Strategies for the future: concentration of attention and resources in investments to increase the ubiquity of the charging network and in reducing the cost of energy
Having shown how there has been, at the very least, a convergence of depreciation rates between electric and ICE cars, the problems to be addressed come down to very high list prices and electricity costs and a low capillarity of the charging network. However, in some countries EVs should already be competitive on price, as looking at annual registration data shows the most purchased cars are in a price category within which some electric models already belong. If in several northern European countries the idea of a too high MSRP is outdated, in the south we will have to wait for electric models to enter the market that are able to compete with cars priced at just over 10,000 euros. In any case, the short-term outlook is that these more “democratic” EVs will arrive on the market, and therefore it can be said that the problem of high prices will soon be overcome. This leads me to say that the problems that need to be concretely addressed are the ubiquity of the charging network and the very high energy costs. And it is at this point that the title of the article is justified: in the face of empirical market feedback, government subsidies offered to individuals to purchase an electric car should be suspended permanently and diverted to greater investment in the installation of public, home-based and company-based charging points. It would be more appropriate, therefore, to concentrate resources in the creation of an infrastructure network on the territory that would be able to guarantee the consumer the security of locating a charging point within a few kilometers at any time.

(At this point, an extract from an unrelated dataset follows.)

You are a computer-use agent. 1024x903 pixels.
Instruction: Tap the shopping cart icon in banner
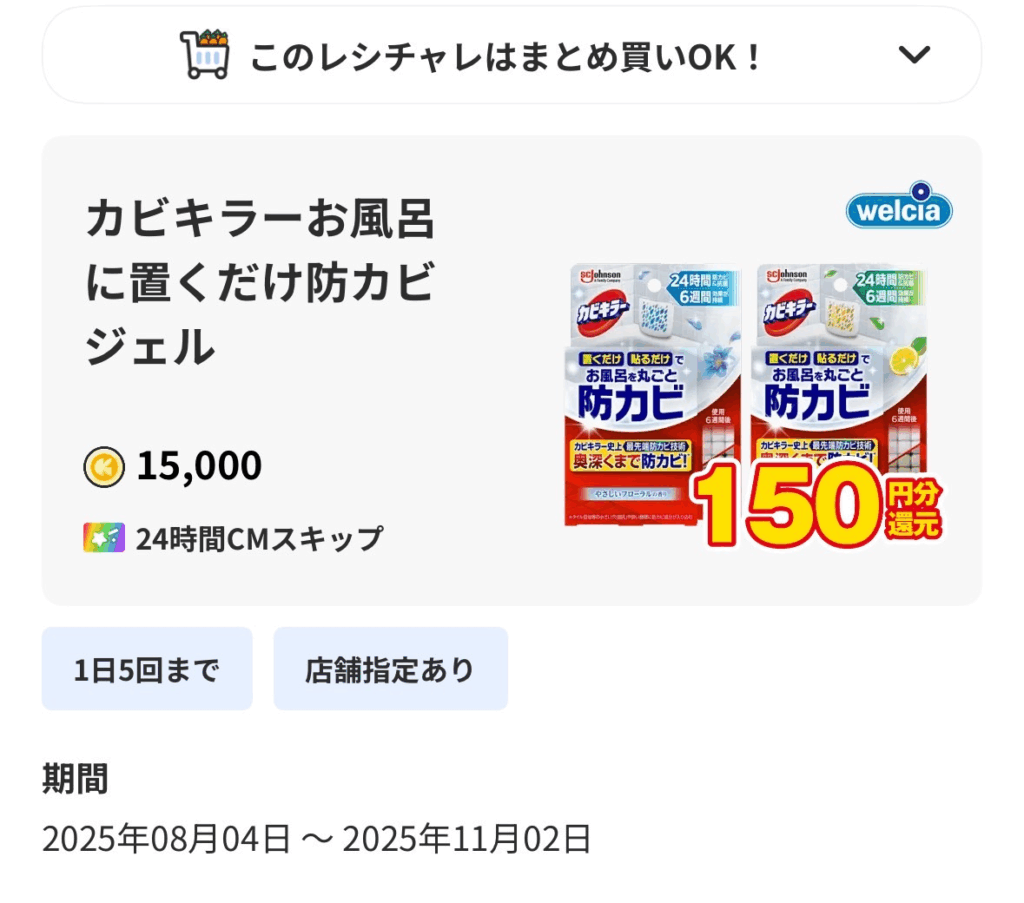point(204,54)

The other area of intervention, on the other hand, is energy and concerns Italy in particular: the supply of electricity, still largely dependent on gas, is one of the most expensive in Europe, not only as a result of the higher cost of the raw material but also because of the current system of energy pricing, which involves the application of the price of the last unit of production needed to meet demand, namely gas. In order to launch the demand for electric cars, it will also be necessary to increase investment in renewables to increase their contribution and develop a reform of the electricity pricing system to make electric more economically competitive over endothermic.
Conclusions
The European Union’s choice not to embrace a multi-technology approach to decarbonizing the transport sector is certainly a matter of criticism at the political level because of its technical implications. However, electric mobility is currently the only applicable alternative in the medium term to meet European climate goals, and public support for its development is a necessity. Nonetheless, the lack of success of subsidies for the purchase of electric cars and the gradual fall of various factors limiting their adoption must lead institutions to reconsider their investment strategy. To launch the demand for electric cars, structural interventions are needed that can improve the conditions for the use of this type of vehicle, so as to create an environment of consumer confidence and a situation of real affordability compared to endothermic vehicles. Redistributive interventions will never be able to create a structural change in the transportation sector, but will prolong temporary alterations over time.